Q Learning For the game Nim
A Q-learner that learns to play Nim.
Try three heaps; try prioritorized sweeping; try comparing approaches to alpha, gamma, action-selection procedures, ways of implementing the "opponent, etc. Try extending to 3-Heap Nim. Something fun.
Might also try to analyze what happens when you try random opponents versus co-adaptive ones. Advantages? Disadvantages?
There are several versions of Nim. This version is called 1-Heap Nim and it goes like this:
- Put N sticks in a pile (called a "heap")
- Players take turns taking 1, 2, or 3 sticks out of the heap.
- Whoever has to take out the last stick loses.
The Q-learner will build a Q-table solely through playing itself over and over again. The table will tell it, ultimately, how smart it is to do a given move (take 1, 2, or 3 sticks) in a given state (number of sticks taken out so far). Q values will all start at 0.
I define the actions as follows:
Action 0: take 1 stick out Action 1: take 2 sticks out Action 2: take 3 sticks out
Thus the action number is exactly 1- the number of sticks to take out. Keep this in mind -- the Q table will store Q values by action number, NOT by sticks taken out.
I define the states as follows:
State 0: no sticks removed from heap State 1: 1 stick removed from heap ... State N: N sticks removed from heap
You will probably find it useful for the number of states in the Q table to be, believe it or not, about 6 larger than the heap size. Thus there are some states at the high end of the table which represent, more or less, "negative heap sizes". Of course, you can never play a negative heap size; such q-values will stay 0.
The Q table will be a STATE x ACTION array. Some functions which should make it easy to use this array: NUM-STATES, NUM-ACTIONS, MAKE-Q-TABLE, MAX-Q, and MAX-ACTION.
The Q learner will learn by playing itself: the learner records the current state, makes a move, lets the opponent make a move, then notes the new resulting state. The action is the move the learner made. Now we have s, a, and s'. Note that s' is the state AFTER the opponent made his move.
After the Q learner has learned the game, then you can play the learner and see how well it does.
Q-LEARNER (the Q update function) LEARN-NIM (the learning algorithm, tweaked for Nim -- the longest function) PLAY-NIM (lets you play against the learned Q table) BEST-ACTIONS (prints out the best actions believed so far)
You can get an idea for how well these settings perform by seeing what's usually the smallest number of iterations necessary before BEST-ACTIONS starts reporting the correct actions.
So what ARE the correct actions in Nim? There is a very simple rule for playing Nim. If there are N sticks left in the pile, you want to remove sticks so that N = 1 + 4A where A is some number.
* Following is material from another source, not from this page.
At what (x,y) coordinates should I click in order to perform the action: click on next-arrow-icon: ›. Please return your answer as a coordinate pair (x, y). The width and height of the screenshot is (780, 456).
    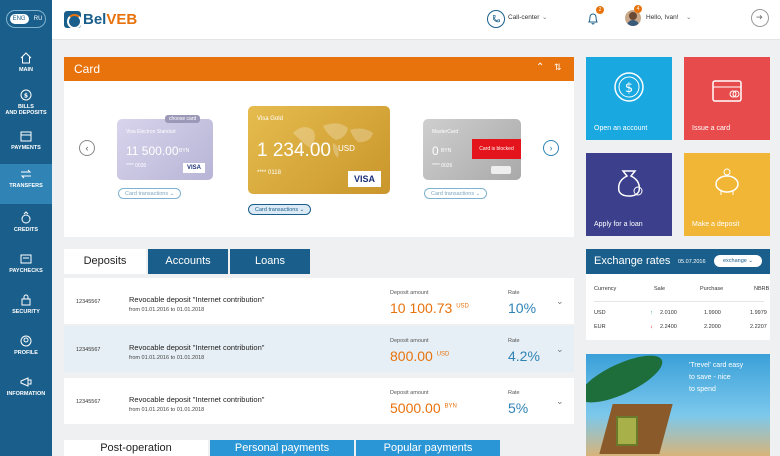
    Looking at the image, I should click on (551, 148).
Then whatever your opponent takes out, you take 4 minus that number, so your sticks and your opponent's sticks removed sum to 4. Keep on doing this, and eventually the A's will get dropped and your opponent will be left with 1 stick, which he must take.
Depending on the size of the Nim heap, the game is either a guaranteed win for the first player or for the second player. It all depends on who can get it down to 1 + 4A first.
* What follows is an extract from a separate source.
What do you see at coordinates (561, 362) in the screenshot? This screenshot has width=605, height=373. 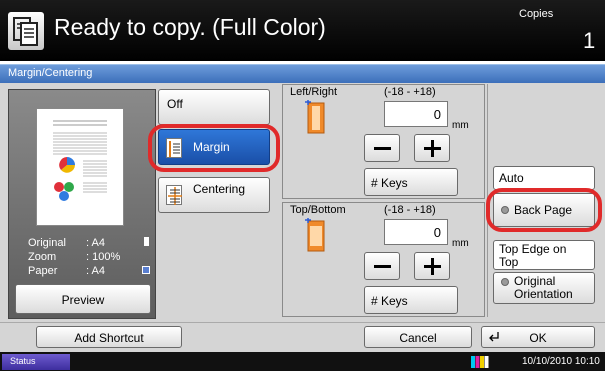 I see `datetime-display: 10/10/2010 10:10` at bounding box center [561, 362].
You will discover a certain pattern emerge in your BEST-ACTIONS list. The first couple of values may be odd, but then from there on out you'll see 2, 1, 0, , 2, 1, 0, , etc. This is because in each of those heap values, the right move is to remove 3, 2, or 1 sticks, or (in the value) it doesn't matter because you're guaranteed to lose at that heap size. In essence you want to get your OPPONENT down to the value (it's the 1 + 4A number).
Keep in mind how the Q table is structured: actions are stored in the slot 1 less than the number of sticks removed by that action. And states go UP as more sticks are removed. You may need to do some 1-'s and 1+'s to play the right action.